• Data extracts:
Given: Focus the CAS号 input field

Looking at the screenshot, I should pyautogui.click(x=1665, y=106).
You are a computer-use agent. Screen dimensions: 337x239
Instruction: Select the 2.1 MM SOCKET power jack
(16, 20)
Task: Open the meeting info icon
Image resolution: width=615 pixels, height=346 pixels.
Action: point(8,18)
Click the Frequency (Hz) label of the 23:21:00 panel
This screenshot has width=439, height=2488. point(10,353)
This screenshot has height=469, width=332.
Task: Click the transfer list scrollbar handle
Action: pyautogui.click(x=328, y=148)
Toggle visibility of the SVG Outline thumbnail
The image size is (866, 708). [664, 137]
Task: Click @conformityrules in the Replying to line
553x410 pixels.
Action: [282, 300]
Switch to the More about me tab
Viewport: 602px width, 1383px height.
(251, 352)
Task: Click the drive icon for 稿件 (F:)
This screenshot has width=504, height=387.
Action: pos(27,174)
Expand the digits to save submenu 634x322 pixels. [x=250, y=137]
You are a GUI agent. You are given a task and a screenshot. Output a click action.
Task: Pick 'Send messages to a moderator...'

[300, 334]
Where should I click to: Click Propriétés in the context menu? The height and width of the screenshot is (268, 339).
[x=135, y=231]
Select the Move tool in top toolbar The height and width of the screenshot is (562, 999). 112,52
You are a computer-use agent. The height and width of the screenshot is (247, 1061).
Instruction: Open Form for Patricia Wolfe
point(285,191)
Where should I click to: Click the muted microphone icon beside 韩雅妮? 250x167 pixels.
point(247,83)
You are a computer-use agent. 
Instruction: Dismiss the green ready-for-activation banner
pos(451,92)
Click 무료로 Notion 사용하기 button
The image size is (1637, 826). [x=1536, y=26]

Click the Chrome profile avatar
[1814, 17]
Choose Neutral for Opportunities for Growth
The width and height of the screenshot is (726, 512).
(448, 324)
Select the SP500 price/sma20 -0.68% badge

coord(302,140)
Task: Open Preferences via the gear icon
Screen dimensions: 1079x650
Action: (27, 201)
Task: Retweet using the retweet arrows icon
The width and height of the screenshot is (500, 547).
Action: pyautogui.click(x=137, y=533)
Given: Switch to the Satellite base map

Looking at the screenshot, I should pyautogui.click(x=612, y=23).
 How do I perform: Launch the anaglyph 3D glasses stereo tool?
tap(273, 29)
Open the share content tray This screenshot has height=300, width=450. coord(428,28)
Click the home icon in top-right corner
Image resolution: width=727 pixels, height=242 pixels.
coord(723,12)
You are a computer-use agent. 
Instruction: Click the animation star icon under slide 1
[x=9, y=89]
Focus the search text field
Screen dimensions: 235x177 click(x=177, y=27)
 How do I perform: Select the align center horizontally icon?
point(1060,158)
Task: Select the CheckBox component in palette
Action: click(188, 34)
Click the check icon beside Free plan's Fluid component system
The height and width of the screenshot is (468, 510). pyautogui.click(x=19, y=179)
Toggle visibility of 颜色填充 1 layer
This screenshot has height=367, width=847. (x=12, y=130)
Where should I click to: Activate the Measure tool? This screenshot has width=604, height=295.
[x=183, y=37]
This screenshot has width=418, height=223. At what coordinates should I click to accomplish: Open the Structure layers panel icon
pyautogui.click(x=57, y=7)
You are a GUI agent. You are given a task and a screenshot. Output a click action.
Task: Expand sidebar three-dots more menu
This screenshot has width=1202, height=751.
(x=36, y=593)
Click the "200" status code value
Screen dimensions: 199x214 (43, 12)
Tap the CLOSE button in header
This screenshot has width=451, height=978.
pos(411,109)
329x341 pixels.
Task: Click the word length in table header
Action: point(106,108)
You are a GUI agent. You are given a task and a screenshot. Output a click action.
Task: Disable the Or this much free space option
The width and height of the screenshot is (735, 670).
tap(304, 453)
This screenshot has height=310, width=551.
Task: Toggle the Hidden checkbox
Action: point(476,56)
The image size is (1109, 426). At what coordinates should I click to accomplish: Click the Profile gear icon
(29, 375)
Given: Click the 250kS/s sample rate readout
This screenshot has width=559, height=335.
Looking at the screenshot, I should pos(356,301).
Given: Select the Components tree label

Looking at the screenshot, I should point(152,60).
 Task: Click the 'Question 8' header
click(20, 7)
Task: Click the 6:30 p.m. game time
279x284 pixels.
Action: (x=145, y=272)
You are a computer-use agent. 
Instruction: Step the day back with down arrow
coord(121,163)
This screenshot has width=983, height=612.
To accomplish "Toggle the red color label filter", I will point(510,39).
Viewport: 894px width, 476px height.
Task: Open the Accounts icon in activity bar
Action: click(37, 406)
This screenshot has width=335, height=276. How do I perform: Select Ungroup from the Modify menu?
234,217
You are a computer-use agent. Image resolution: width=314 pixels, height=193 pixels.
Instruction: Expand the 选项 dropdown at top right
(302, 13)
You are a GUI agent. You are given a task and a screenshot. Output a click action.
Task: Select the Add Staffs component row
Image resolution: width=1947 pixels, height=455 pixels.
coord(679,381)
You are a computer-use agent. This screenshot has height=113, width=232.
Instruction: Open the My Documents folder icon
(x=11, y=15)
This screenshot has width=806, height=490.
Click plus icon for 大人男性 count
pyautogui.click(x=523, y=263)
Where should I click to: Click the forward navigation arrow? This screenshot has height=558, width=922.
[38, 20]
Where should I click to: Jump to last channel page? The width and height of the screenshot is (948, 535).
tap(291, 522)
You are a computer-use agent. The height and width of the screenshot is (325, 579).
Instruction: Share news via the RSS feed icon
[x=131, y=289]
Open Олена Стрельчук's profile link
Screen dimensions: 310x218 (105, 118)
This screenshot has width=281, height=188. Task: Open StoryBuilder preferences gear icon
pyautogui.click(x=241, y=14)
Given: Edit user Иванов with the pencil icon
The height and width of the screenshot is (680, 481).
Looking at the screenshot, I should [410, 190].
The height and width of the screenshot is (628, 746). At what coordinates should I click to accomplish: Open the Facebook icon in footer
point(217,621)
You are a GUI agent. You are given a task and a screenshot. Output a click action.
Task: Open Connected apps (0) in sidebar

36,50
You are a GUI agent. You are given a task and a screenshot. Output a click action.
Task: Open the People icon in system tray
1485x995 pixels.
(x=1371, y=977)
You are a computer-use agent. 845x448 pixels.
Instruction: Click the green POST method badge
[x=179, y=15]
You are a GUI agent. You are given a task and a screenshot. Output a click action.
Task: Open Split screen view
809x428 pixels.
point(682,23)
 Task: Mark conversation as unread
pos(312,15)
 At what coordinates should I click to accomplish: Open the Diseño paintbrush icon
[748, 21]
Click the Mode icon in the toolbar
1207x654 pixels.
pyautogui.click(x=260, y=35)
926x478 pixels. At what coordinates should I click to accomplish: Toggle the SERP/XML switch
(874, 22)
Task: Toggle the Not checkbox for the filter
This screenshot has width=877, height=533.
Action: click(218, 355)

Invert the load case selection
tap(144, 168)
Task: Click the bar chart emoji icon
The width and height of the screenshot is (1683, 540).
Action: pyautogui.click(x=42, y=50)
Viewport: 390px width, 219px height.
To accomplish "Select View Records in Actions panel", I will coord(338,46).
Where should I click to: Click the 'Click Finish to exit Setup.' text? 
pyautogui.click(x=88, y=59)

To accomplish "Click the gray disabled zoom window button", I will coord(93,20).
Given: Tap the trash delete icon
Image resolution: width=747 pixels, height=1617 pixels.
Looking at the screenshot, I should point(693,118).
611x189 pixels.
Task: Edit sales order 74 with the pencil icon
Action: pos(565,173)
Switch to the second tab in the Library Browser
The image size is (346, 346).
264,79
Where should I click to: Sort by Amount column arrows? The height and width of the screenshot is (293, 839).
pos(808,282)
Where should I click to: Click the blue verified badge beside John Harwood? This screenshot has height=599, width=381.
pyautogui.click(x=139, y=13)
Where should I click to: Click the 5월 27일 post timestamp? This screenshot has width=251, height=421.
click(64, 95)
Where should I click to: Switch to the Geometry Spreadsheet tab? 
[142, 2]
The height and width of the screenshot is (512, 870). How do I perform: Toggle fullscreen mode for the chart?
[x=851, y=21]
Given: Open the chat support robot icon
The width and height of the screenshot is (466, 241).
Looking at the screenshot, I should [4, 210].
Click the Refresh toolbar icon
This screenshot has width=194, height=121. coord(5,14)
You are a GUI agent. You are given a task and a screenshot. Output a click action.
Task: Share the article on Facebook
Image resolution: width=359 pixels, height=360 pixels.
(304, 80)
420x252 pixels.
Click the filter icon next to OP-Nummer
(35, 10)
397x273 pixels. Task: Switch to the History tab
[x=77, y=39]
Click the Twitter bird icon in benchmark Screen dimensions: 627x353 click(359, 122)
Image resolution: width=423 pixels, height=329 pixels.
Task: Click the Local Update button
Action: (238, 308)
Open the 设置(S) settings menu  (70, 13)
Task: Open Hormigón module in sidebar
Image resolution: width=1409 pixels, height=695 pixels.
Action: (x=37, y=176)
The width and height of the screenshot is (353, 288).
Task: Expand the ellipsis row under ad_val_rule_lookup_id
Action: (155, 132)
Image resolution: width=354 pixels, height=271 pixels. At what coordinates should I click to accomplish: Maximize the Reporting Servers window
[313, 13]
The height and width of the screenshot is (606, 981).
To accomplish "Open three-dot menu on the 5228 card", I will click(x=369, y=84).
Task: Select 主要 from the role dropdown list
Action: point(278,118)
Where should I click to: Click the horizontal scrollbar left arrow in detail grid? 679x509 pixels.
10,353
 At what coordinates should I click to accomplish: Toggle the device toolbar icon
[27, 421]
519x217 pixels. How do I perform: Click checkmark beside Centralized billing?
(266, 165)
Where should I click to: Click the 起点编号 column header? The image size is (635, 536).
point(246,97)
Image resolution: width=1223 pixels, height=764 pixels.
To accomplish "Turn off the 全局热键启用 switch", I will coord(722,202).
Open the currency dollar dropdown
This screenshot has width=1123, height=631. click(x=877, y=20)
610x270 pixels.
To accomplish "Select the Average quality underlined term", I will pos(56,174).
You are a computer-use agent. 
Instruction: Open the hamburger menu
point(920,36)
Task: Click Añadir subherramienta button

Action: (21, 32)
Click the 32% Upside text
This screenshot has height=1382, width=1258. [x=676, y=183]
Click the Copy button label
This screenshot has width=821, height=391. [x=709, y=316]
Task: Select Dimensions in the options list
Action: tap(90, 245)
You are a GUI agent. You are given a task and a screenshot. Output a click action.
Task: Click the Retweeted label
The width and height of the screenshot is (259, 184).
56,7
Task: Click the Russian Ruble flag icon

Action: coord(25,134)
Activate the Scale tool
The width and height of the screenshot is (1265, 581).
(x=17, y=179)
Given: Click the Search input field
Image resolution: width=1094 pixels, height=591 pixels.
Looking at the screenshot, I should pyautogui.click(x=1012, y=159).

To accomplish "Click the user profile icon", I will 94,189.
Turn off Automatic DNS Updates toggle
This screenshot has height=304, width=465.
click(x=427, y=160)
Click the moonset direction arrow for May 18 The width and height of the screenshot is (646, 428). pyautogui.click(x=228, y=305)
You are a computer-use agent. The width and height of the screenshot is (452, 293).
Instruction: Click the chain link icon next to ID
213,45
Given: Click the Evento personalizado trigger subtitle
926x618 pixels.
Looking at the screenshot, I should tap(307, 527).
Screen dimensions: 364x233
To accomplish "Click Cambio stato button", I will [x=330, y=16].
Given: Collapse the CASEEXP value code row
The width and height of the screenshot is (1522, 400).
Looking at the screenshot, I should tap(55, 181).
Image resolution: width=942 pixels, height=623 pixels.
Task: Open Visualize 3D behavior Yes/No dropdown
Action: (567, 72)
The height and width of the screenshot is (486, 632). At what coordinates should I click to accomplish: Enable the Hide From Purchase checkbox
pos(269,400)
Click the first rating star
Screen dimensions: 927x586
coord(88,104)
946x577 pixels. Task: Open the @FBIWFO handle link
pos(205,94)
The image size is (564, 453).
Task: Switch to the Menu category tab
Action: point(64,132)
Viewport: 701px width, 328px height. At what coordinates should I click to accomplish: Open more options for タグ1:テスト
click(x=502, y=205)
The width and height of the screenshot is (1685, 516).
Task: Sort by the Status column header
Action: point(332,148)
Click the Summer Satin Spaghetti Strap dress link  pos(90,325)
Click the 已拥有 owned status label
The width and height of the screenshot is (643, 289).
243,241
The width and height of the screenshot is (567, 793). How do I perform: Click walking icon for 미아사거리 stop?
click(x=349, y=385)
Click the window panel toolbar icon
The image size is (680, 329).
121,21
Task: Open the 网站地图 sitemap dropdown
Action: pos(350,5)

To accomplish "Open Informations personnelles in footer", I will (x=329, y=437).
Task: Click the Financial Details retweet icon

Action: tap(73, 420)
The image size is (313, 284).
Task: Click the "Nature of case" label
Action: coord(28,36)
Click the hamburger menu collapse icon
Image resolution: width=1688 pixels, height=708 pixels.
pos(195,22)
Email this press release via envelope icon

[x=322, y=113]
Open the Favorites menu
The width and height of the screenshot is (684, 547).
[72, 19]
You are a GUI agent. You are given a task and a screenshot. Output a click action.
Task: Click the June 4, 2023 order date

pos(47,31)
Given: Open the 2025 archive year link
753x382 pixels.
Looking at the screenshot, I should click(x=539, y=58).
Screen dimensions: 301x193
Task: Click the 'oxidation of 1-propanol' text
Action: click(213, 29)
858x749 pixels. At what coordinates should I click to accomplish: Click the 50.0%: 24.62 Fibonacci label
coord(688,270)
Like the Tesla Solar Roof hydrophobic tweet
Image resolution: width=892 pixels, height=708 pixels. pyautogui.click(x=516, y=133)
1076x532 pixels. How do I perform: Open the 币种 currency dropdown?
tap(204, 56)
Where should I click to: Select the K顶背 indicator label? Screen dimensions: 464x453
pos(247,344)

• What you will do: Quote exactly the lines running from the start of the listing above through the line where "Task: Open the meeting info icon" is found, and output no other lines.

• Result of the exercise:
Given: Focus the CAS号 input field

Looking at the screenshot, I should pyautogui.click(x=1665, y=106).
You are a computer-use agent. Screen dimensions: 337x239
Instruction: Select the 2.1 MM SOCKET power jack
(16, 20)
Task: Open the meeting info icon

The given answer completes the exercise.